Abstract:
A card (10) and a method of manufacturing handleable cards includes providing front and back sheets (44, 46) of thin, flexible, opaque material, depositing images on such sheets by electrophotographic process to affix toner particles (14, 32) on the sheet surfaces, adding sheets (16, 24) carrying thermal adhesive (18, 22) and a thickening sheet (20), to provide a core, aligning the images front and back on the sheets, laminating the sheets and core under heat and pressure to bond the sheets into an integral structure and then cutting the sheets to define individual cards.

Description:
This invention relates to image bearing handleable cards and a method of manufacture therefor. 
     BACKGROUND OF THE INVENTION 
     A variety of image bearing cards exist which must be handleable in the sense of not being readily bent or torn, smudged or cracked when picked up, handed about, held to be examined and read; the cards must be durable. Examples of such cards include postcards, the so-called &#34;sports cards&#34; depicting individuals in athletic poses and numerous other cards carrying frequently the images of people, animals, places, and the like. Such cards are handled, kept, collected, traded, and may very well take on an intrinsic value making their preservation important to the owner. The characteristics of such cards, in terms of dimensions, have evolved driven by either postal regulations as related to postcards or by printing practices and custom evolving from the dimensions of packages originally coupling goods sold with the cards as coupons or inducement to purchase such goods. Postcards have evolved to dimensions on the order of 31/2 inches by 51/2 inches with a thickness on the order of 0.010 as a maximum for a given postal charge; there being other and larger postcards requiring appropriately different postal rates. Sports cards have evolved to dimensions on the order of 21/2 inches by 31/2 inches with a thickness on the order of 0.020 inches, or slightly less. Both types of cards have come to require a certain stiffness, feel, and resistance to easily being torn or bent. Quality cards also must have a resistance to smudging, smearing or cracking of the images on the surfaces thereof. 
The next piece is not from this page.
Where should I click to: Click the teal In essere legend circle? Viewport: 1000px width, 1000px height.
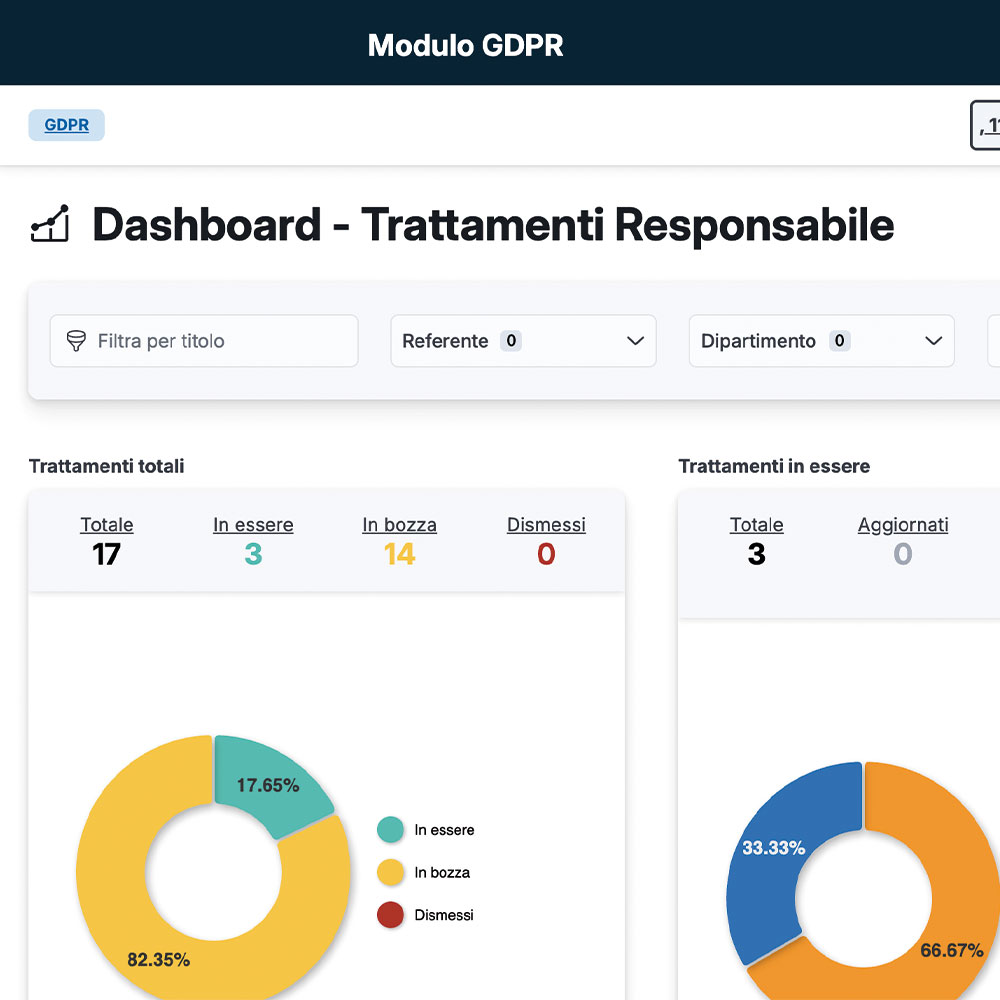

     Heretofore, cards, such as postcards and sports cards, have been printed on a stock of the thickness required for appropriate stiffness by utilizing printing techniques, inks, curing and the like to assure a stable image and finish. Prior art practices are acceptable when the volume of cards is sufficient to amortize the relatively expensive set up, composition, and the like to provide a production run. In some cases, the requirements are on the order of hundreds, with a thousand or twelve hundred cards being the minimum order preferred. Orders of a few cards, or a few dozen cards, have not been practical, and have indeed been prohibitive when utilizing the prior art practice. 
     Accordingly, it is an object of the present invention to provide handleable, image bearing cards and a method of manufacture that is economically feasible for extremely short card runs. It is a further object to provide cards and a method of manufacturing therefor which are high quality, in terms of image durability, yet rendered through a low cost process. It is yet a further object to provide low cost, image bearing handleable cards which have the characteristics of printed cards. 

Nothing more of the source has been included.